Thursday, August 11, 2011

Philippians 4:9 The things you have learned and received and heard and seen in me, practice these things, and the God of peace will be with you.


There is a serious promise attached to a huge demand. Do, what you know to be right, do, what you know to be the way, Jesus has set you on, and deep inner peace will follow. Many would love to find inner peace. They might travel around the world in search for it. But to obey God? Too easy? Too difficult? It is the only way to find inner peace. And I have tried some of the trodden paths. It may feel nice, but the hearts longing usually remains empty. In getting closer to God there is this assurance of peace. And the world around may start spinning with madness and disgust. But God will be there and bring peace. He will satisfy every need. Even if it may be by taking the need away. He has his own ways of being glorious and funny and wonderful. Which is why: Heaven is a wonderful place. (And though fish may look peaceful, as much as I know they strive as much as anybody else. Yet their watery world somehow seems to promise relief, at least relief from the weight of my own self...)

Sunday, August 7, 2011

Isaiah 65:25 The wolf and the lamb will graze together, and the lion will eat straw like the ox.
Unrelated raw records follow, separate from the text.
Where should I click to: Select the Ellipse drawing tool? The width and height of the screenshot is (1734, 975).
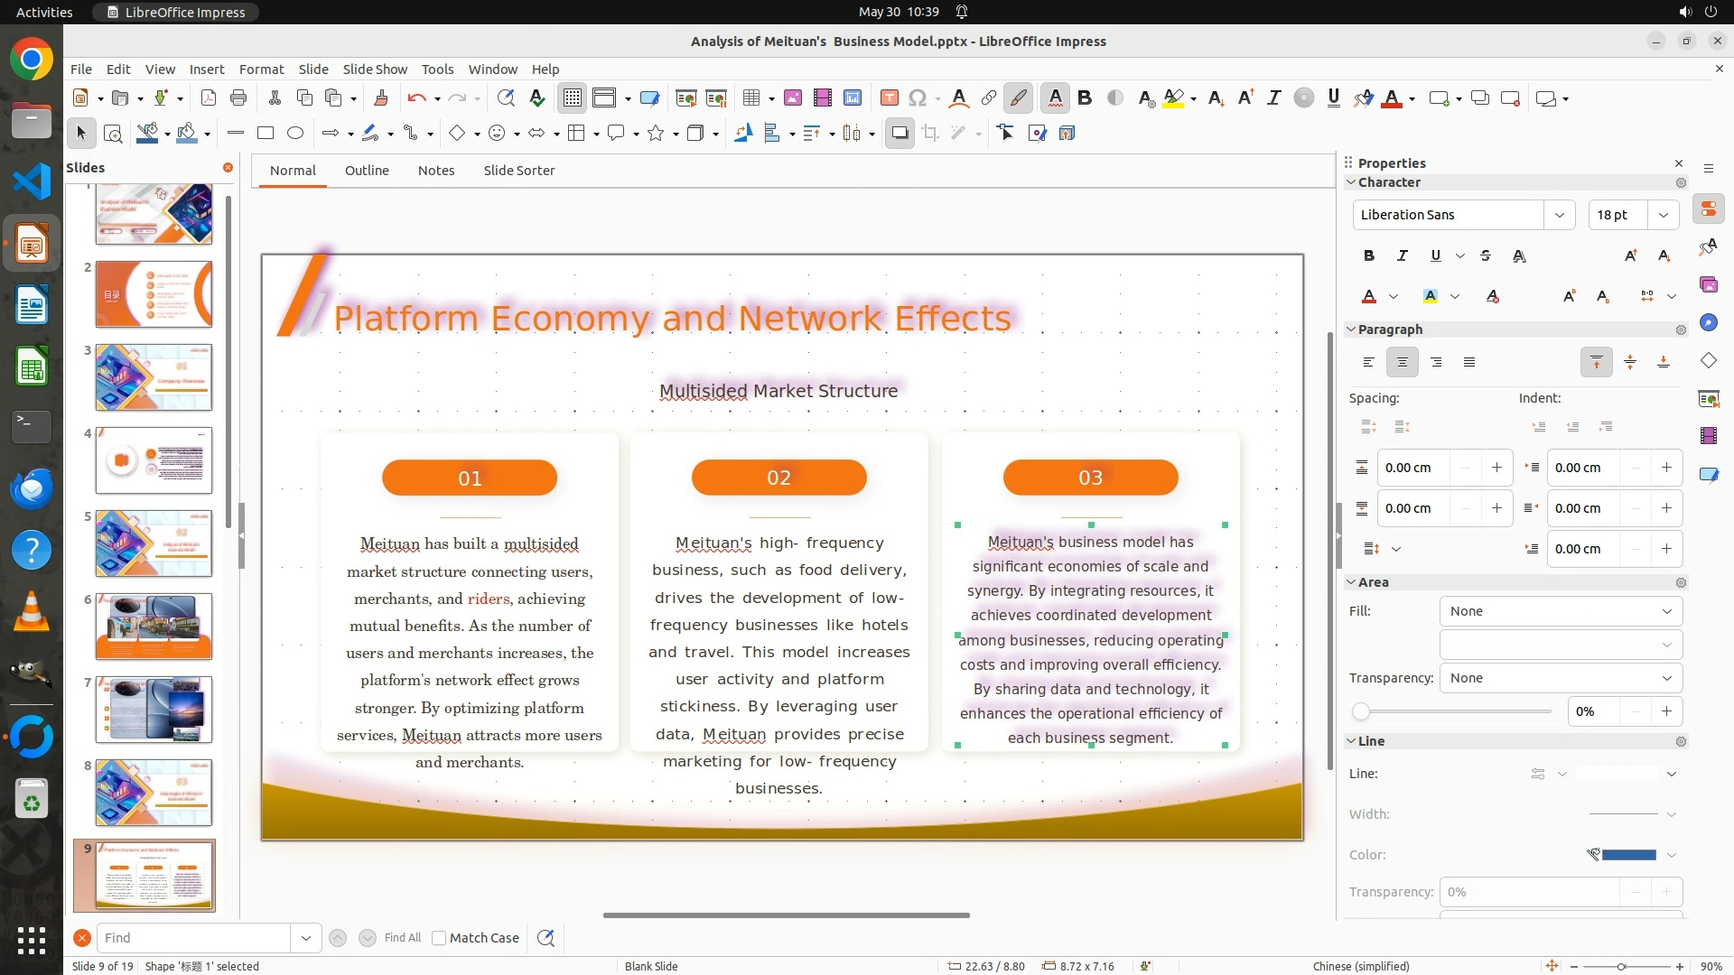click(295, 134)
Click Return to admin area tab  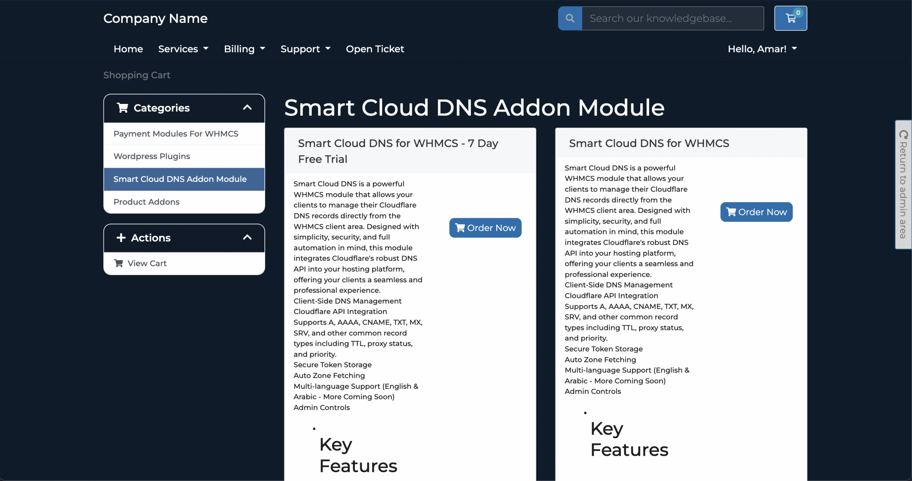tap(903, 184)
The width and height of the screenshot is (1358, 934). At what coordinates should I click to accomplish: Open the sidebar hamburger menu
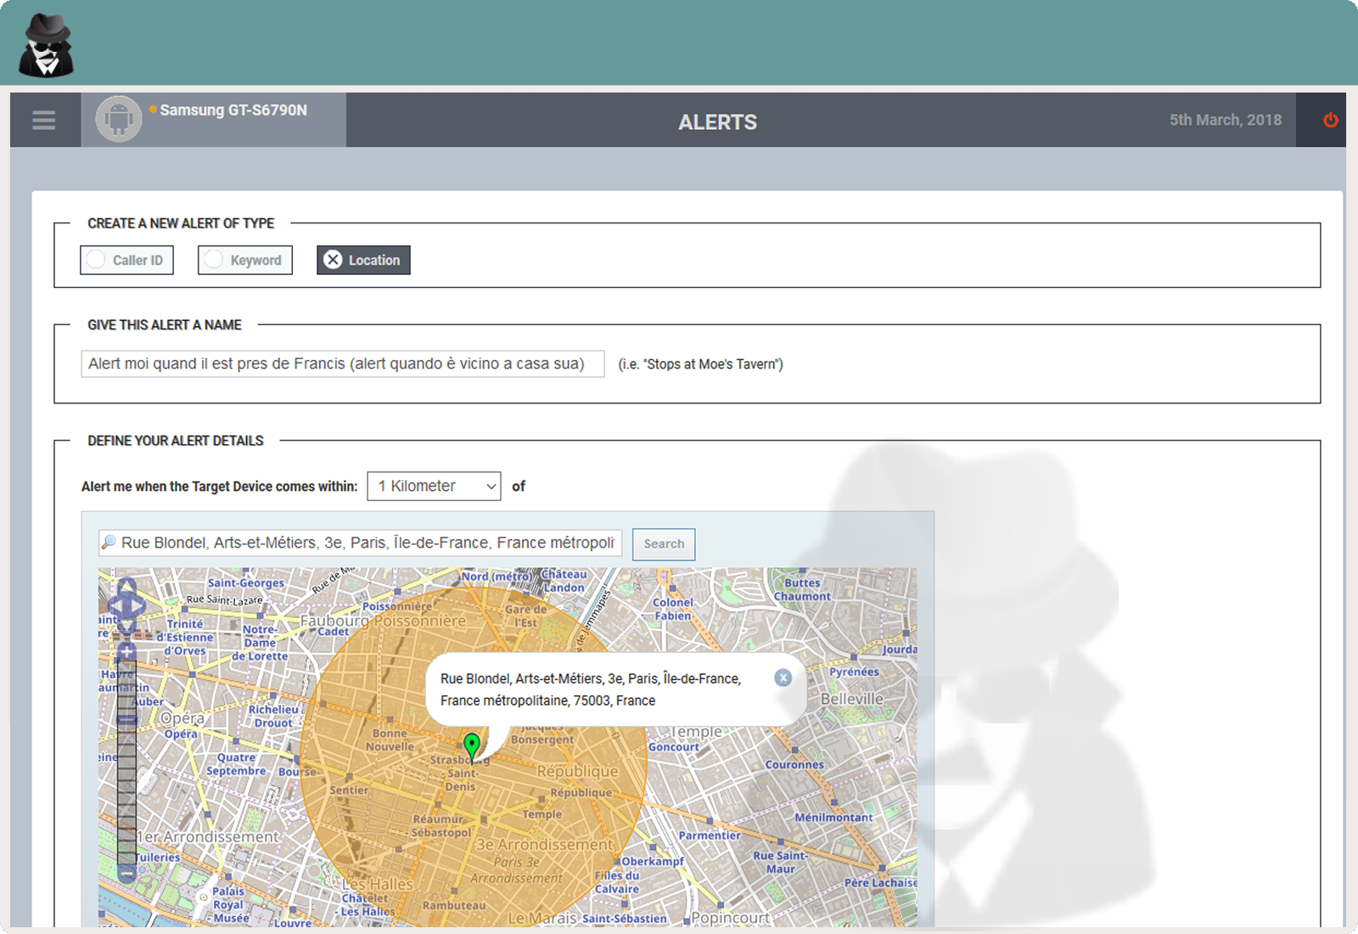coord(42,120)
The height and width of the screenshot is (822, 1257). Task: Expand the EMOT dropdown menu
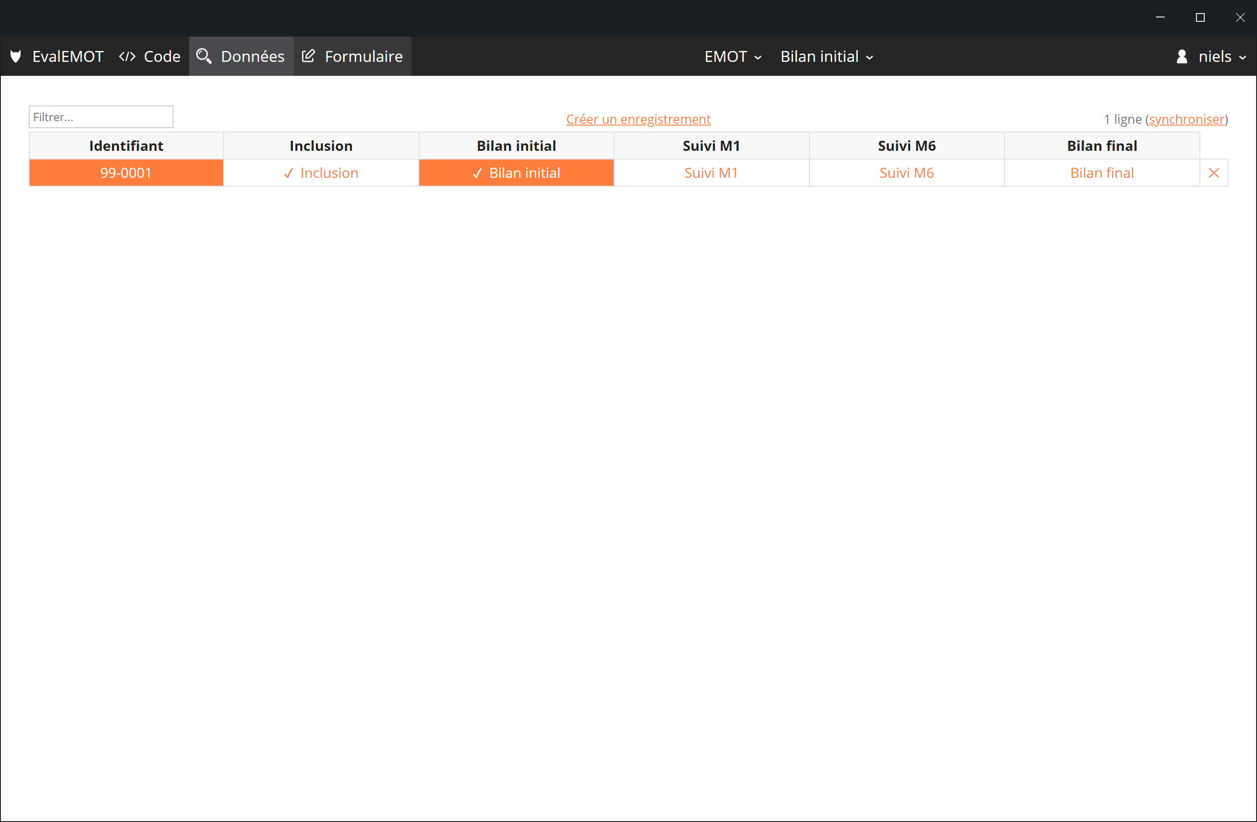(x=733, y=57)
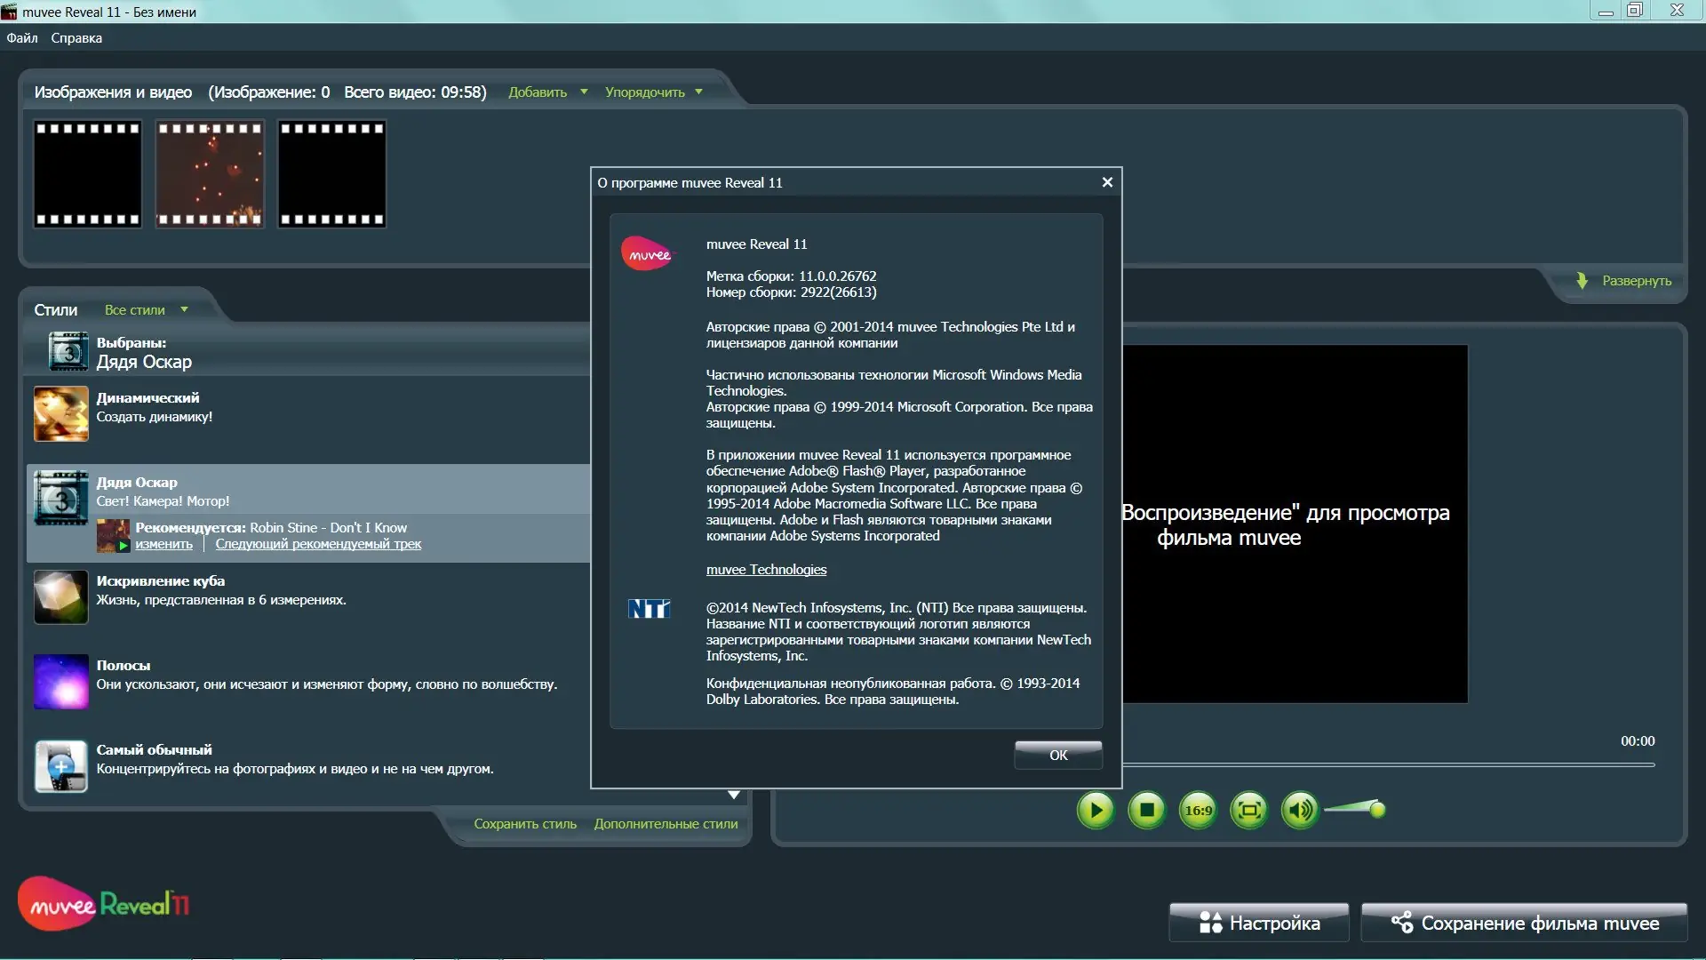1706x960 pixels.
Task: Toggle the 16:9 aspect ratio button
Action: (1198, 810)
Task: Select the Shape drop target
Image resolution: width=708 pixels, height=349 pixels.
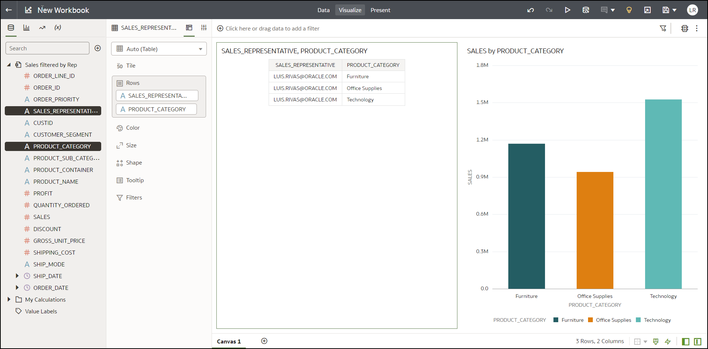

I have often been gazing at the piranha, wondering whether he enjoys his bloody meals.  Whether he has a choice to survive, if he refused to live on blood. He seemed to look at me saying: "We are not so different, you know. Don't you hide sharp teeth behind a pretty face? Sprinkled with red and gold, aren't you deadly sometimes? Can you survive without slandering and harming somebody else? Some probably innocent creature, who wonders what befell him? Do you have a choice to survive in this world? Can you live on "grass" alone? Can you even wish you could be different?" I stood a long time in front of that basin, before wandering off to more peaceful, elegant or funny creatures. As beautiful and bountiful as God made them. But I didn't forget the piranha. Wondering how I can change. How I can be good. And feel good. For being good feels real good. Promise. God can pull out those sharp teeth. Feels a bit scary, helpless, if you know what I mean.



Friday, August 5, 2011

(David asked them)...to play loudly and lift up their voices with joy. 1 Chr 15:16


Psalm 71:23
My lips shall shout for joy when I sing praises to You, and my inner being, which You have redeemed.

God's presence has always been reason enough to be joyful, even in affliction and pain. Joyful service is our due, kind of, the one thing we can truly give. One thing, that may make a difference to this world. What a joy that would be, to be glad again.

Acts 13:52
And the disciples were continually filled with joy and the Holy Spirit.